- Requirement: Pull out every line of the records that contains the word "should", matching its case exactly.

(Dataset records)
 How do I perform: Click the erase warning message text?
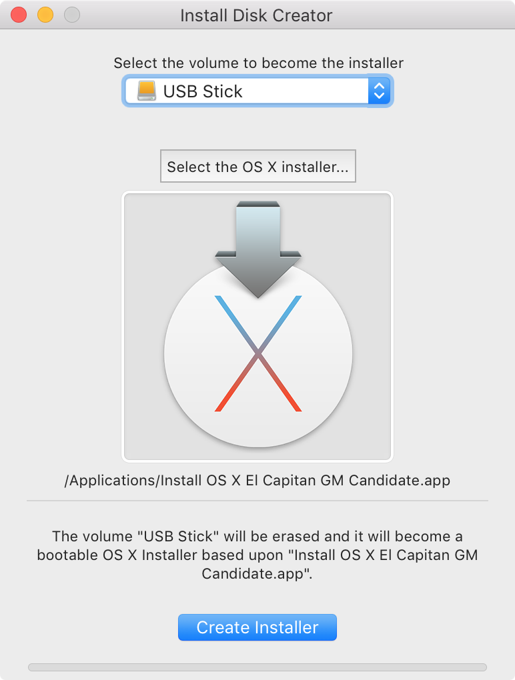(258, 555)
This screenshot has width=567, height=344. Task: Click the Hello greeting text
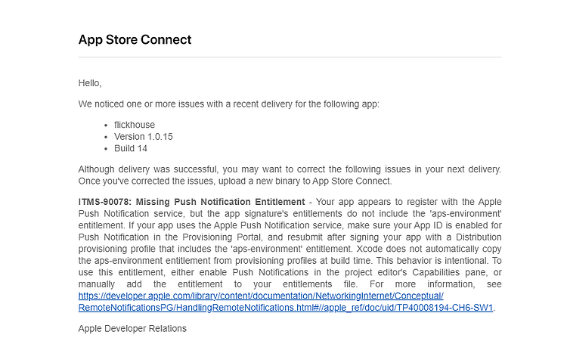pos(90,83)

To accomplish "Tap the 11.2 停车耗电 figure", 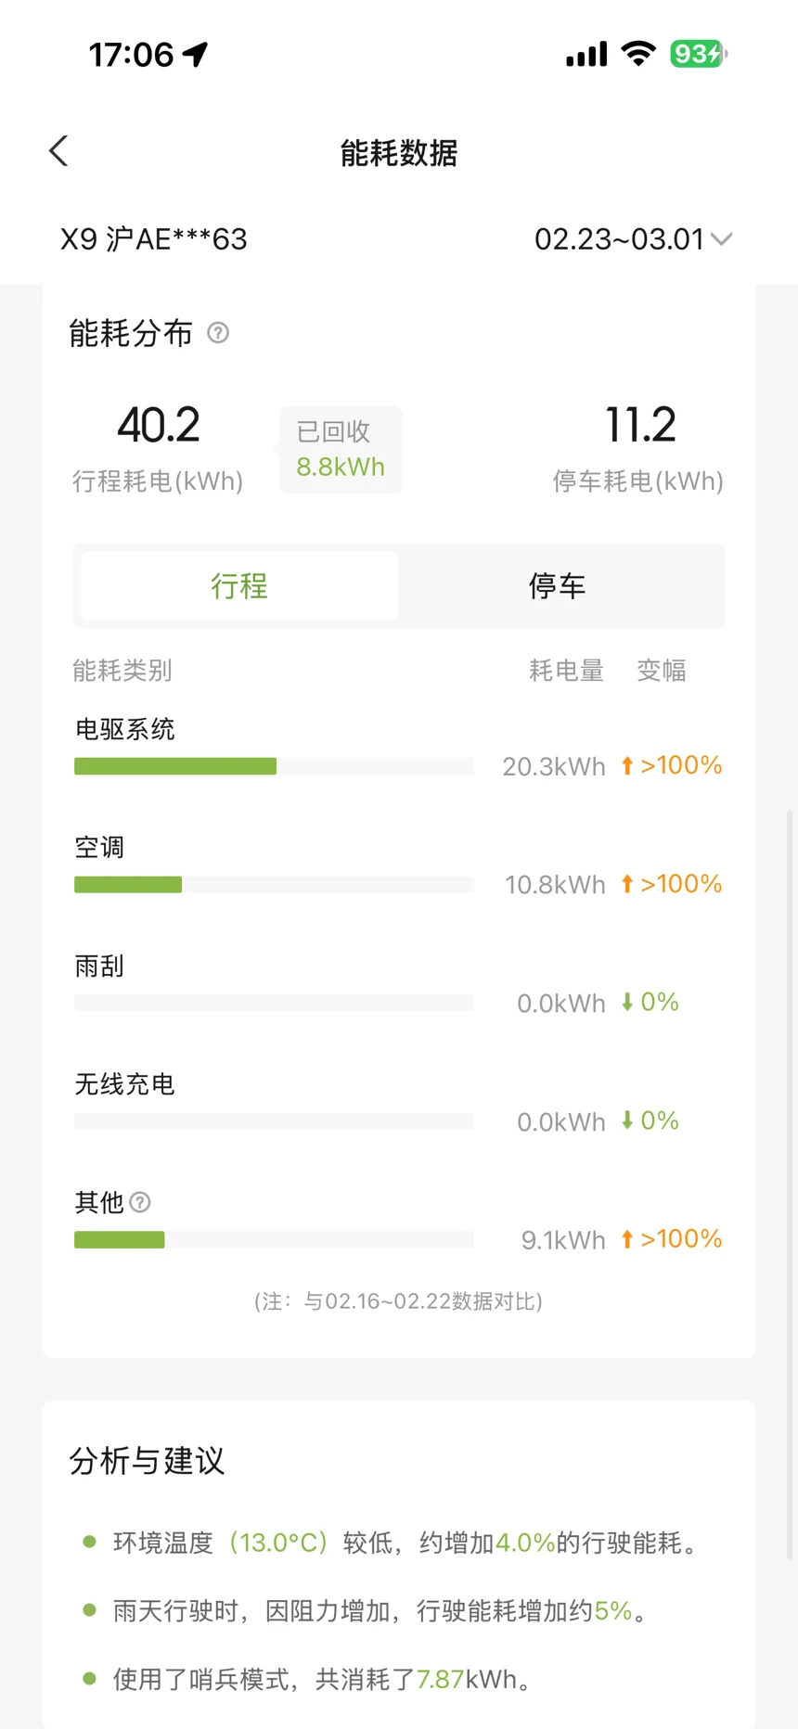I will coord(640,427).
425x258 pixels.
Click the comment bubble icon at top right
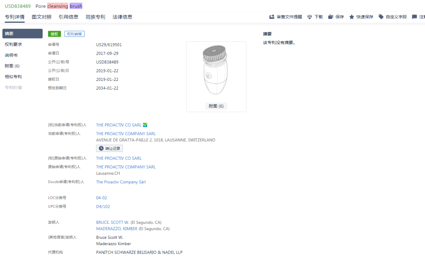(x=414, y=17)
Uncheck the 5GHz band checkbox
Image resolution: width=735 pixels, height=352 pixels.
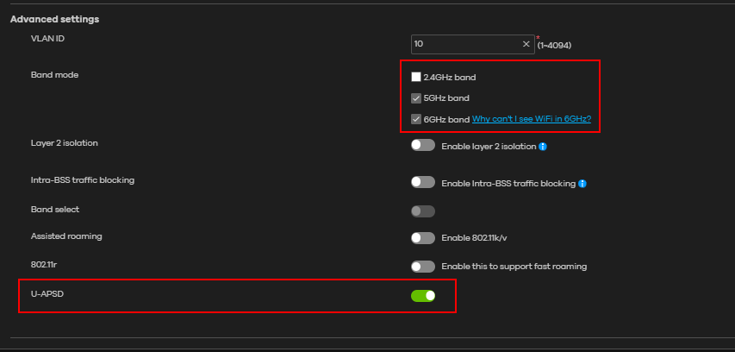click(x=416, y=98)
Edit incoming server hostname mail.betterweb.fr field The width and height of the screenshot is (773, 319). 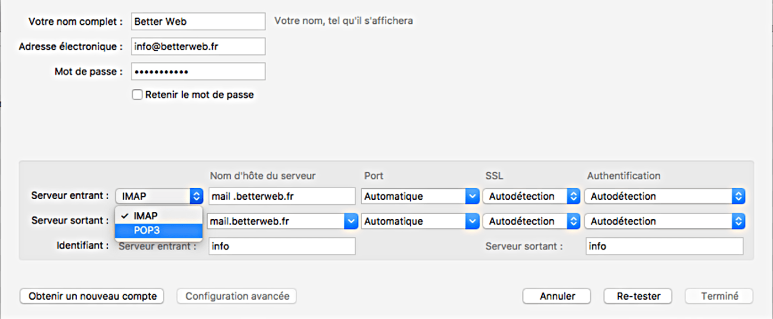tap(282, 196)
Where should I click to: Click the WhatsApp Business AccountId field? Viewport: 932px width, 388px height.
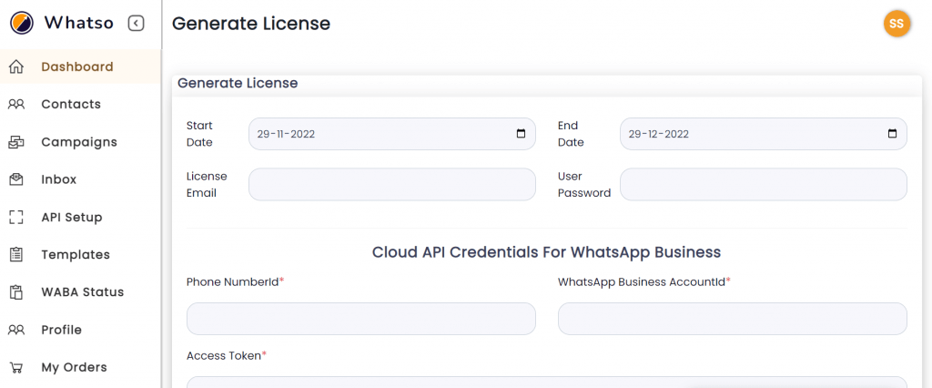point(733,319)
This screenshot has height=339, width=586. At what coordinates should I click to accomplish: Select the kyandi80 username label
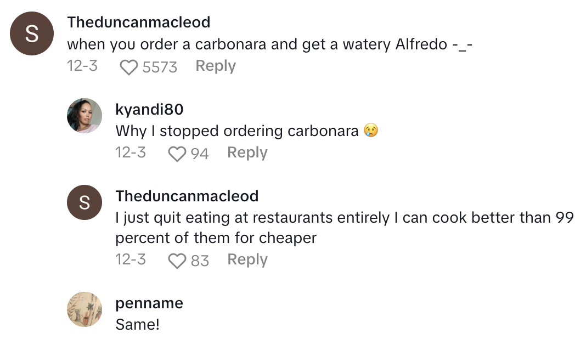click(149, 109)
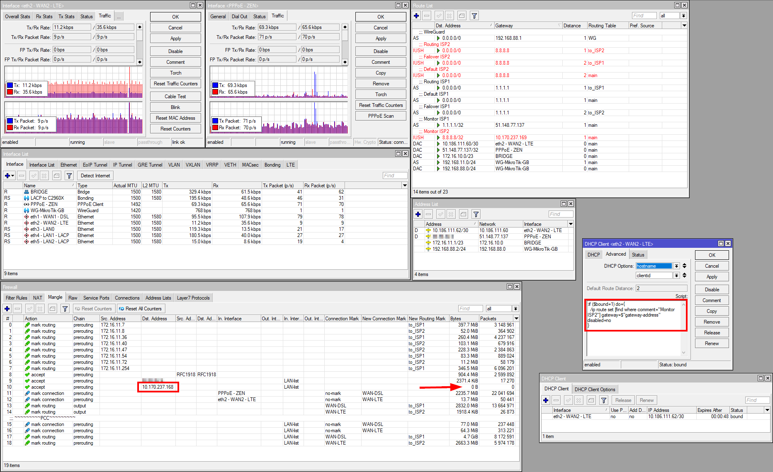
Task: Expand the hostname DHCP Options dropdown
Action: pyautogui.click(x=676, y=266)
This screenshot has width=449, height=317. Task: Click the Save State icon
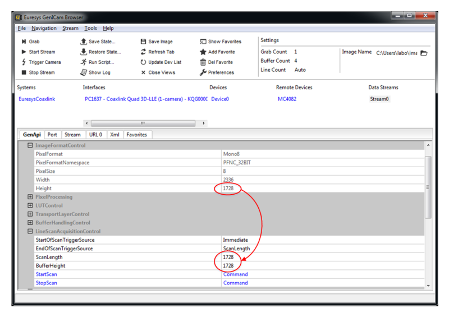(83, 42)
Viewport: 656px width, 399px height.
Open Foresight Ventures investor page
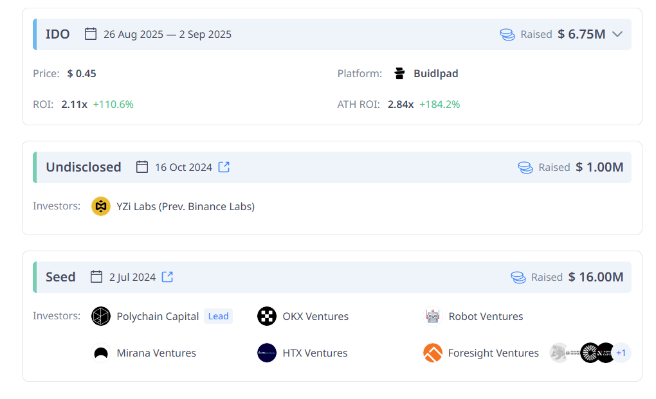click(x=493, y=353)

- Solution to this problem:
Where should I click to: Click the WhatsApp Business AccountId field? Viewport: 932px width, 388px height.
This screenshot has height=339, width=586. At what coordinates should I click to accomplish: Select the kyandi80 username label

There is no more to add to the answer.